Wall Street’s New Deal: FDR’s Struggle to Regulate the Finance World
Featured Events | Sep 28, 2023 | Gabelli School of Business
When President Franklin D. Roosevelt and his New Deal allies set out to regulate Wall Street in the wake of the 1929 stock market crash, they were up against Wall Street’s old guard who fought them every step of the way. The ensuing struggle between two different visions of financial power and federal responsibility has since shaped how the United States manages money to this day.
Diana B. Henriques explores the highs and lows of FDR’s political struggle and the resulting regulatory bodies in her sixth book, Taming the Street: The Old Guard, the New Deal and FDR’s Fight to Regulate American Capitalism. The former New York Times staff writer and Pulitzer Prize finalist paints this era as both landmark history and a real-life thriller in this webinar sponsored by the Gabelli Center for Global Security Analysis, Museum of American Finance, and CFA Society of New York.
Given the foundations set in the past, some audience members questioned if financial regulation is even still needed today. Henriques argued that while Roosevelt ushered in a new era of financial oversight, it needs to adapt to the Wall Street of the moment, and should continue to grow and evolve.
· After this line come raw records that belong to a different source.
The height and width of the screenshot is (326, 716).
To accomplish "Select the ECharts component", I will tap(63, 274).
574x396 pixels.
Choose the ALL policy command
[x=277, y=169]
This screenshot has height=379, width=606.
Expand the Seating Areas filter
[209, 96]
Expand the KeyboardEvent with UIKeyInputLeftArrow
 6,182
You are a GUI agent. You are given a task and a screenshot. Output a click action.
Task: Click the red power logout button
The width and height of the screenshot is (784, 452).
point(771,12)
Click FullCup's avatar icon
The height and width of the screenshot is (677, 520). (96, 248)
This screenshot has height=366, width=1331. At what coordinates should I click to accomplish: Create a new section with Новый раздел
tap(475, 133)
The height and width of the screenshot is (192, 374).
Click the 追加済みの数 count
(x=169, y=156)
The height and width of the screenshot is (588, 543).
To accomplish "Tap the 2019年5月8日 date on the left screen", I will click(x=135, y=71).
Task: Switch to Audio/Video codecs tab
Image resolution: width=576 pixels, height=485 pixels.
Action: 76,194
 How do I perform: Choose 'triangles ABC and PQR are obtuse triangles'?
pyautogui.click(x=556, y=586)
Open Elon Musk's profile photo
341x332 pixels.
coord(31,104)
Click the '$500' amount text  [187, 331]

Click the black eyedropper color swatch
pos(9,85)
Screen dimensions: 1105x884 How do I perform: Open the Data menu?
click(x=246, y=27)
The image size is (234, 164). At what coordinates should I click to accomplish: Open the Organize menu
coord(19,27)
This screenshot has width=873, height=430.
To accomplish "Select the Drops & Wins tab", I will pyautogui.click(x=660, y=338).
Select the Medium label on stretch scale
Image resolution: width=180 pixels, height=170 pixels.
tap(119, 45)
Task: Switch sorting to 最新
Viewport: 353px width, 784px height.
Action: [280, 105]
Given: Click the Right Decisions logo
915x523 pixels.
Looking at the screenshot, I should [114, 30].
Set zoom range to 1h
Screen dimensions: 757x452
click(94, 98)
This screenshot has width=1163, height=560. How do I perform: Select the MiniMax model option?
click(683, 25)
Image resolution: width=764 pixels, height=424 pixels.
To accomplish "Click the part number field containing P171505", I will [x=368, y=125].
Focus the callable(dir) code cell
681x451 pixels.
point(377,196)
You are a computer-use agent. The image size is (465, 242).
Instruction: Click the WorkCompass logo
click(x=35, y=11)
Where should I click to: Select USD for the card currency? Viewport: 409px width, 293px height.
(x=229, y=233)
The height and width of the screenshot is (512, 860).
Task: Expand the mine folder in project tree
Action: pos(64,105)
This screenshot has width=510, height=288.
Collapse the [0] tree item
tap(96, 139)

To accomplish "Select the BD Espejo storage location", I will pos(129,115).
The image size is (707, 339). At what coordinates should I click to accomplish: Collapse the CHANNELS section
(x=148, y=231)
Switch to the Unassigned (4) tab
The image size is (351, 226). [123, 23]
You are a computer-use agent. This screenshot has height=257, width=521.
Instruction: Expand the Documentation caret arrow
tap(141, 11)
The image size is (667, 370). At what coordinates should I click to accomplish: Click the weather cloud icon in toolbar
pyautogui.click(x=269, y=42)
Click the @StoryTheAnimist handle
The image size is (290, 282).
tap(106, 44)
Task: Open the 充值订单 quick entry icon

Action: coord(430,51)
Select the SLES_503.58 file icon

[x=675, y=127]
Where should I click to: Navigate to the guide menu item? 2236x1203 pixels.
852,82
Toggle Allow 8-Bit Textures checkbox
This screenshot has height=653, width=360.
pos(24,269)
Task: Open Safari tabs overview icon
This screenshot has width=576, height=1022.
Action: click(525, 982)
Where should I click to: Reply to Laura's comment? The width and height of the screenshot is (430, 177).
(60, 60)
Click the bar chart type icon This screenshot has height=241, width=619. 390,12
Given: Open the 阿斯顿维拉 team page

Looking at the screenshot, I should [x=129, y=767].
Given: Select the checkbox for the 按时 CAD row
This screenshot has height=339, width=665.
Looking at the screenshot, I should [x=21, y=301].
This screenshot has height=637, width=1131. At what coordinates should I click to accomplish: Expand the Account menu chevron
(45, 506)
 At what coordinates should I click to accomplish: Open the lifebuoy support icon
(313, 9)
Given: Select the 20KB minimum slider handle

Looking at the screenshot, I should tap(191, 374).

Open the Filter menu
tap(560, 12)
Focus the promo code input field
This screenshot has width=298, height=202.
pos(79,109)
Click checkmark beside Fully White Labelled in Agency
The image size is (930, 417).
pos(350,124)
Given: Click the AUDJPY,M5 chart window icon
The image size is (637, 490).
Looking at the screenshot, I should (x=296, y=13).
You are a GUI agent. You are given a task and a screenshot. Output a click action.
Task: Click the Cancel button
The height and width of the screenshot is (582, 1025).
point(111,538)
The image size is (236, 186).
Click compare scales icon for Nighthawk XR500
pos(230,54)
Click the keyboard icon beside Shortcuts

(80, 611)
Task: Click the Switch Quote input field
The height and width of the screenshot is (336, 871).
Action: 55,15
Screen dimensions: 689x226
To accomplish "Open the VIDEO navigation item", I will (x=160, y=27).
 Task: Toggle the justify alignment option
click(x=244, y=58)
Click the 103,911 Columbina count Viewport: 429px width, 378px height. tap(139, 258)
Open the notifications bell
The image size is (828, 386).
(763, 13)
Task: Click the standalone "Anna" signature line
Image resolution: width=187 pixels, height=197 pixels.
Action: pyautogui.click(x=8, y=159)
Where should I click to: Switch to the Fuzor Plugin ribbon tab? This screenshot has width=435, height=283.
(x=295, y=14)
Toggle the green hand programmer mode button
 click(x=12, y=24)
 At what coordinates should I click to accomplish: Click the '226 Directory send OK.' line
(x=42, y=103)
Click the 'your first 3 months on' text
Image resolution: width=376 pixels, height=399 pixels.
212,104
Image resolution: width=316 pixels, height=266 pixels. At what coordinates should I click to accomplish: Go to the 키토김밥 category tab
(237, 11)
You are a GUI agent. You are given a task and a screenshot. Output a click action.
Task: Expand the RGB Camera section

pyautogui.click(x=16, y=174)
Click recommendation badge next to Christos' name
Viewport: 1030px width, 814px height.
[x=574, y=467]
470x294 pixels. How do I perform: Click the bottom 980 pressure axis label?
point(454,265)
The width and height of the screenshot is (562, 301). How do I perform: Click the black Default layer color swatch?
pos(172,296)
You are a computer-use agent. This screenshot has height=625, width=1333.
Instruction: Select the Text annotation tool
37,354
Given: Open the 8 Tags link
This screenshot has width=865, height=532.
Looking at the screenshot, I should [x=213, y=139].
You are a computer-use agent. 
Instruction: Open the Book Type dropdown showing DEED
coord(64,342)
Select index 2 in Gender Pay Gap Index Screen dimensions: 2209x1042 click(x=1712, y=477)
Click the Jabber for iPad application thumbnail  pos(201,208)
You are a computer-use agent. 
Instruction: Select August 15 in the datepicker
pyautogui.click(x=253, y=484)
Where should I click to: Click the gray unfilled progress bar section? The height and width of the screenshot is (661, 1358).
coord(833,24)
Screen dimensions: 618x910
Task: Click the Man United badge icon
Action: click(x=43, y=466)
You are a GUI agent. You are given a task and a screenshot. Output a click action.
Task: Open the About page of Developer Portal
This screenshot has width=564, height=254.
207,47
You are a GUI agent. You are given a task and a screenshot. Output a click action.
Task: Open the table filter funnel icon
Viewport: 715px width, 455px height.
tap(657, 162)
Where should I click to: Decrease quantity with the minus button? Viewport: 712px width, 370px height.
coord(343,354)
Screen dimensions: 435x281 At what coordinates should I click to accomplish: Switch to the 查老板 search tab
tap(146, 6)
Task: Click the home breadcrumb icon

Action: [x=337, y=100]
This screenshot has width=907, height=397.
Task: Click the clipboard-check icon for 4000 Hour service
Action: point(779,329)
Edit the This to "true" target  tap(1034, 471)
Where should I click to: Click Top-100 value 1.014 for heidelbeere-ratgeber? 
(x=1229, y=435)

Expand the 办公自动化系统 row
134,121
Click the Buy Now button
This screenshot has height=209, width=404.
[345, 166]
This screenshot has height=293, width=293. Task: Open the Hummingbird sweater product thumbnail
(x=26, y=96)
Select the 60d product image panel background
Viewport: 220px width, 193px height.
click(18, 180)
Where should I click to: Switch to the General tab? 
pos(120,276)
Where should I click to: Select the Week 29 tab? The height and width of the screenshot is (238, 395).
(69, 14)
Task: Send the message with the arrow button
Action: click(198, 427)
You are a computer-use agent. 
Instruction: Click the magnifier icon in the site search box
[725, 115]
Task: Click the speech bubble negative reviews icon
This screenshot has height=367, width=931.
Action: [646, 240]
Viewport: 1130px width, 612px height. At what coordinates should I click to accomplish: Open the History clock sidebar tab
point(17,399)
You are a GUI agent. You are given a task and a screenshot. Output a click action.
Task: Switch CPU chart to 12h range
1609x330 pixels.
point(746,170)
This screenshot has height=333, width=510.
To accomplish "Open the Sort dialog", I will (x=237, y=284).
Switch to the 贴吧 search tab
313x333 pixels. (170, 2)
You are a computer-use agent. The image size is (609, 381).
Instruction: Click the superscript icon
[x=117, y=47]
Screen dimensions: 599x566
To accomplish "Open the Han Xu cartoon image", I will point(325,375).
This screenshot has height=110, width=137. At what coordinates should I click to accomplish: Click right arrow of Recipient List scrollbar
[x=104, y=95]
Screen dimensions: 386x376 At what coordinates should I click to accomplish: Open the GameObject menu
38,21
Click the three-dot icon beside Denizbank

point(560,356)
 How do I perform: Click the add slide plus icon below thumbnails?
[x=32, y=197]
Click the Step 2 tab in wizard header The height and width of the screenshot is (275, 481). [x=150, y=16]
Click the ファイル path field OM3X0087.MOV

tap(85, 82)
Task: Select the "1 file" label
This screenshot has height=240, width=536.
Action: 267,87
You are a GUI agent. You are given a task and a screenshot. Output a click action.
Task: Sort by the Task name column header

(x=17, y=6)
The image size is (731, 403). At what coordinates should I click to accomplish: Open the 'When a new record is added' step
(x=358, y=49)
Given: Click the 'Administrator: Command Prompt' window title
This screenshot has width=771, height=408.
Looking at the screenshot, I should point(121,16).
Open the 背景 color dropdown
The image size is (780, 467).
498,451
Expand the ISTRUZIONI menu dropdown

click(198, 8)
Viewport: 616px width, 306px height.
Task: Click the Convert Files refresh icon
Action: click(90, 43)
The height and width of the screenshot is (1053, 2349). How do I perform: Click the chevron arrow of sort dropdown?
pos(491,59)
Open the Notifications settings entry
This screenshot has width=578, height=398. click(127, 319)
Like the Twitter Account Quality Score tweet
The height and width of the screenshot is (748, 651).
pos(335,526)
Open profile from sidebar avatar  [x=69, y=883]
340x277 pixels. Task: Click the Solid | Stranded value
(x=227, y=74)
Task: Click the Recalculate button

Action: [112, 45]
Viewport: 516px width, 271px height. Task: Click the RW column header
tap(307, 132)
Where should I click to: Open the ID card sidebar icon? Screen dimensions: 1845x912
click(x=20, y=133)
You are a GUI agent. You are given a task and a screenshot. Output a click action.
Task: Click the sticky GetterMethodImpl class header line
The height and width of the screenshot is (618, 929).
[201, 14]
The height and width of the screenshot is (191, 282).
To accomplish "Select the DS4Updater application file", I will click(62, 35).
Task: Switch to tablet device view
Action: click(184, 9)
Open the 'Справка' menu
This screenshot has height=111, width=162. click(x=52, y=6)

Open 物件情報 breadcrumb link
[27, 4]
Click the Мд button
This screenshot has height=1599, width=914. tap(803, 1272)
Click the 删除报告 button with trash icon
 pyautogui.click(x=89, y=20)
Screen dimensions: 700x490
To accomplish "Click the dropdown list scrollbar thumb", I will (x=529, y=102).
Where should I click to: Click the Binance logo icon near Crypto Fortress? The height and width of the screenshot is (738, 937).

“We have emerged with a clear consensus among those who studied [ previous ] crises that our regulatory system today has become fragmented and balkanized, and that no agency has the kind of 360-degree vision and authority that is required to cope with modern finance,” she said. “We no longer have separate markets for derivatives, options, stocks, commodities, or bonds, we have one big market. We need to streamline financial regulation so that it is broader and better able to cope with the single marketplace.”